## Obiettivo A:
Riporta parola per parola il passo del brano sull'identità dei luoghi che comincia con "La verità è" e prosegue fino a "migliore dei modi.".
## Obiettivo B:
Restituisci senza alcuna modifica le righe dei record, partendo dalla prima e proseguendo fino alla riga con "coord(26,107)", compresa.

## Testo del documento:

La verità è che nessuno può imporre un’identità ad un luogo. Essa nasce si consolida e si evolve in maniera spontanea. L’abilità degli urbanisti non è dunque quella di individuare un area dismessa e decidere quale identità donarle. Mica è il Monopoli, gente. Bisogna capire la direzione, la traiettoria dell’identità che si sta evolvendo ed aiutarne l’evoluzione, secondo il suo verso, nel migliore dei modi.

Il complesso edilizio napoletano rappresenta solo una costosa operazione immobiliare che le politiche pubbliche avevano permesso. Dopo una ventata d’entusiasmo iniziale, l’isola che era stata creata, in un mare con cui non aveva nulla da condividere, rimase distaccata dal tessuto lavorativo e sociale. Oggi al posto delle quotazioni immobiliari da capogiro che si erano prospettate, si è virato sui meno entusiasmanti valori di una buona periferia. Processo identitario innescato non pervenuto alla gente del luogo, che frequenta il posto, come tutti i cittadini, solo per andare in tribunale o svolgere servizi burocratici. Trattasi dunque di centro d’affari. Più o meno.

## Dati forniti:
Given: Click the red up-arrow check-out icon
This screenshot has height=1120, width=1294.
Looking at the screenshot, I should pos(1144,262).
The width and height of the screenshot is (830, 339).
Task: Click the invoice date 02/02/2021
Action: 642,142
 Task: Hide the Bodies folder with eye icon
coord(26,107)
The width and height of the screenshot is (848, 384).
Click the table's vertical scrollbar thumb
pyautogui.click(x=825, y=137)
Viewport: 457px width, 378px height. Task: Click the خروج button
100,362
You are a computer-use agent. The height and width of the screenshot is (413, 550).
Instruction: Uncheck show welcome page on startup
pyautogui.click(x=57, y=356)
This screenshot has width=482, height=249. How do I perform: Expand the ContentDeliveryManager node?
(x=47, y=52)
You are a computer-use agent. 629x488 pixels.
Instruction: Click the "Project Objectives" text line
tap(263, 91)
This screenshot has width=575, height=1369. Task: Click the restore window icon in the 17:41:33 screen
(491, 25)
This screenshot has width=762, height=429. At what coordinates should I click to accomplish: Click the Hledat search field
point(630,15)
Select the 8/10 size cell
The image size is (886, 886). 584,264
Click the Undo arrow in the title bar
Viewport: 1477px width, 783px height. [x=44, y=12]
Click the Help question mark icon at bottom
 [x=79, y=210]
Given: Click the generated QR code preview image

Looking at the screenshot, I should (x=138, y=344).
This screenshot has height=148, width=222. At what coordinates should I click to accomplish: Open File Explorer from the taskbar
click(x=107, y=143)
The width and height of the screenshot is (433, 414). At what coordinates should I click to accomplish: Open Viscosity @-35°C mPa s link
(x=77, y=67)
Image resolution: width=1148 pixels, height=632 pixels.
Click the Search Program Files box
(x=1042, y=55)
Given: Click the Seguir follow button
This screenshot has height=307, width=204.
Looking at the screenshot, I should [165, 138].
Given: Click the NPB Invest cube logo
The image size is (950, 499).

## Risposta scritta A:
La verità è che nessuno può imporre un’identità ad un luogo. Essa nasce si consolida e si evolve in maniera spontanea. L’abilità degli urbanisti non è dunque quella di individuare un area dismessa e decidere quale identità donarle. Mica è il Monopoli, gente. Bisogna capire la direzione, la traiettoria dell’identità che si sta evolvendo ed aiutarne l’evoluzione, secondo il suo verso, nel migliore dei modi.

## Risposta scritta B:
Given: Click the red up-arrow check-out icon
This screenshot has height=1120, width=1294.
Looking at the screenshot, I should pos(1144,262).
The width and height of the screenshot is (830, 339).
Task: Click the invoice date 02/02/2021
Action: 642,142
 Task: Hide the Bodies folder with eye icon
coord(26,107)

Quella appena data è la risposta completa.